I've always been a little bit neurotic, but there's something about that waiting period between application and result that really puts the cherry on the already-overfrosted cake.
I still remember the two months between submitting my undergrad application and hearing about my acceptance. I whiled away my free hours on College Confidential doing everything within my power to make myself feel even more anxious about a situation that was now out of my control.
Waiting to hear back from grad schools is much the same, only instead of College Confidential it's TGC and SDN, and I have something as addictive and panic-inducing as the results survey to spice up my constant, lingering low-level anxiety. What if I mislabeled an SOP, despite checking each file three times before uploading, and now Harvard is wondering why I felt the need to inform them that Yale is most definitely the number one place for me? What if I should have addressed that one red flag on my application in my statement instead of just asking my letter-writers to do it? After all, they could have forgotten.
What if, what if, what if.
You know what, enough 'what if'-ing.

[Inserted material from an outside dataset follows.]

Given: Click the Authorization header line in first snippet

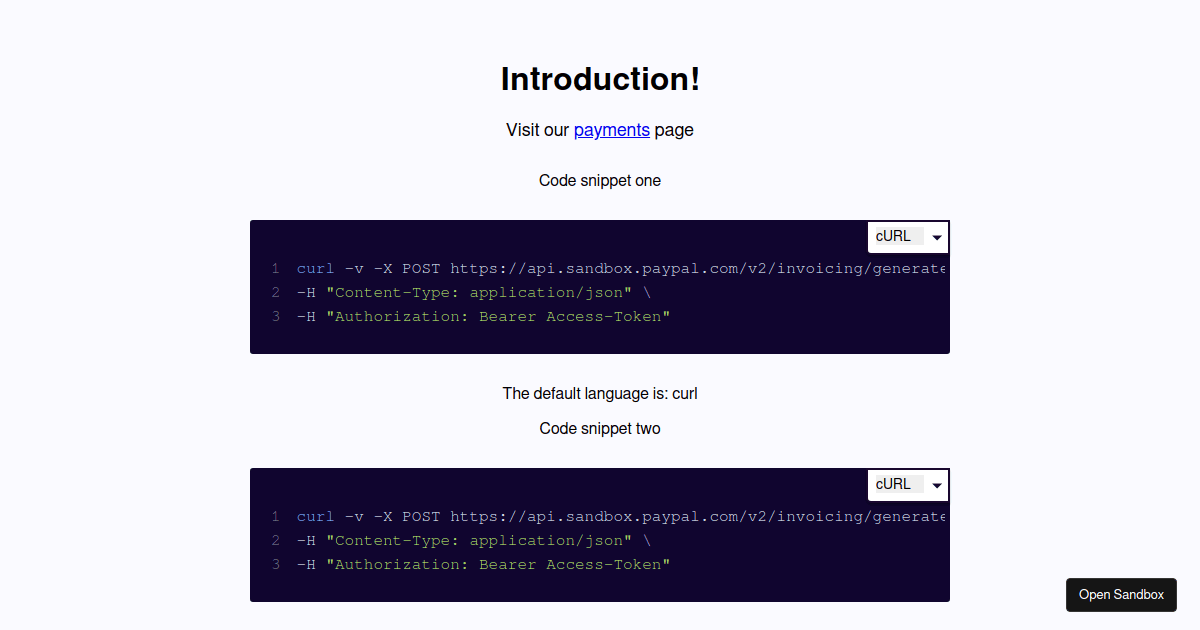Looking at the screenshot, I should (x=480, y=316).
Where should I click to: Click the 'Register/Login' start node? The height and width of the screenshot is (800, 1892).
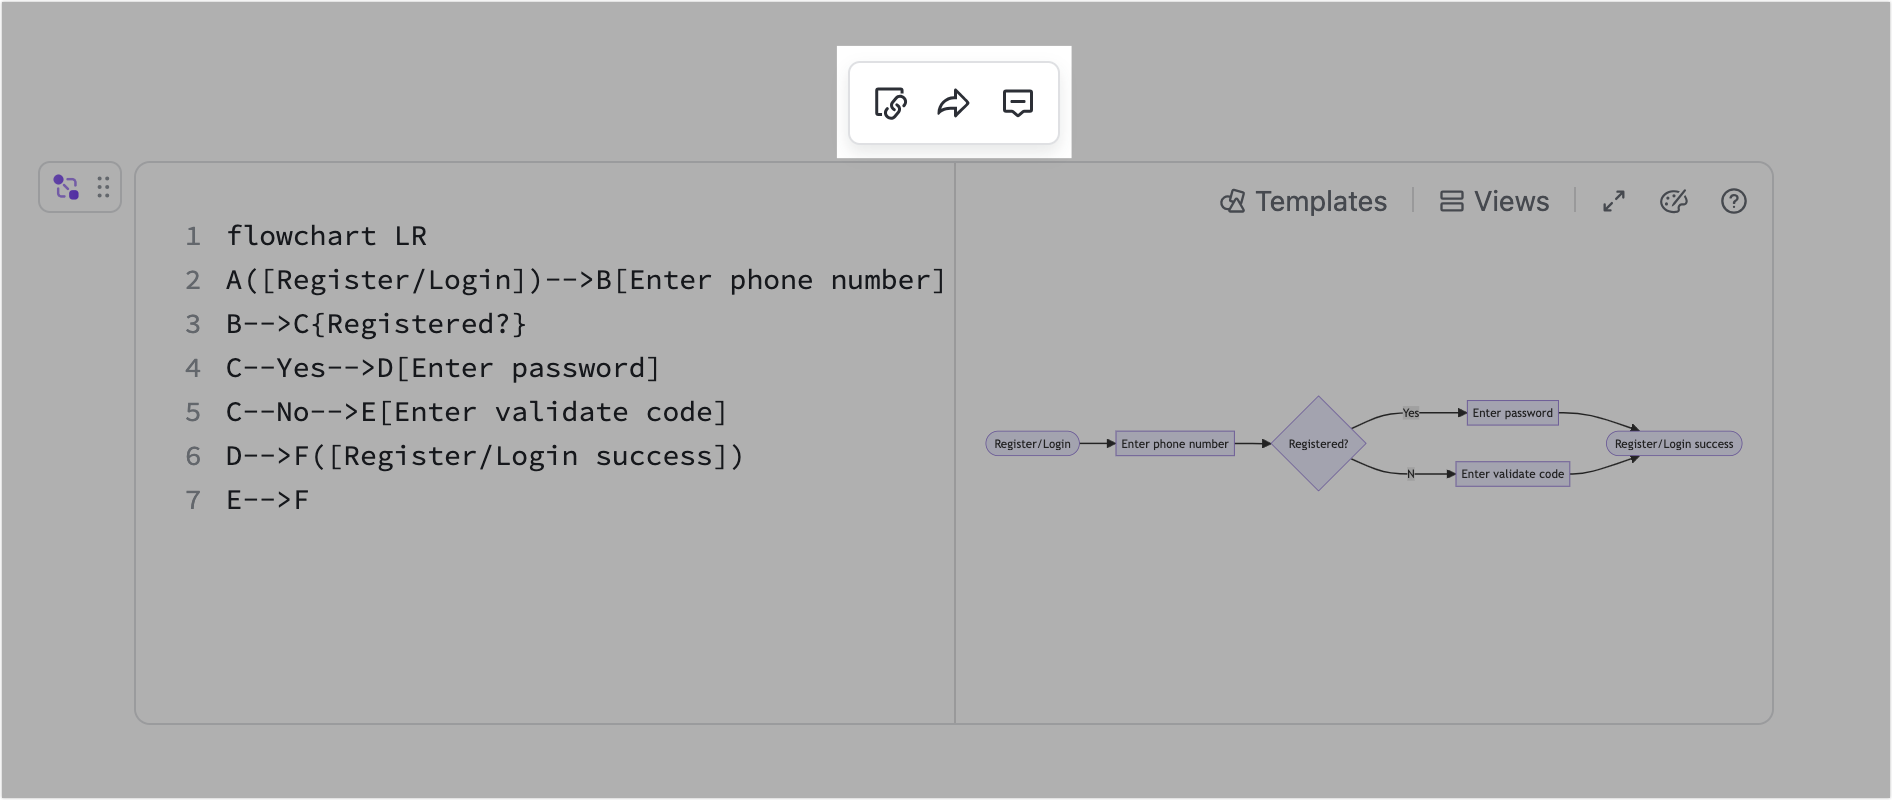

I should probably do something productive with my life.
I work best when I have projects and deadlines laid out for myself, so I'm going to assign a few right now:
1) I will finish a novel. I'm working on three right now, so I suppose that means I'll have to pick one, but there you have it. It's going to happen.
2) I will practice piano every day for a decent period of time. Was originally gonna say I'd go running every day, but then I was in a car accident and now I'm banned from exercise for the next month.
3) I will apply to Oxford's M.Sc. Neuroscience program.
4) I will start this paper I'm co-authoring with my adviser.
5) I will continue running my honors thesis.
What about you? How do you plan to make the days and weeks pass in a non-insanity inducing manner?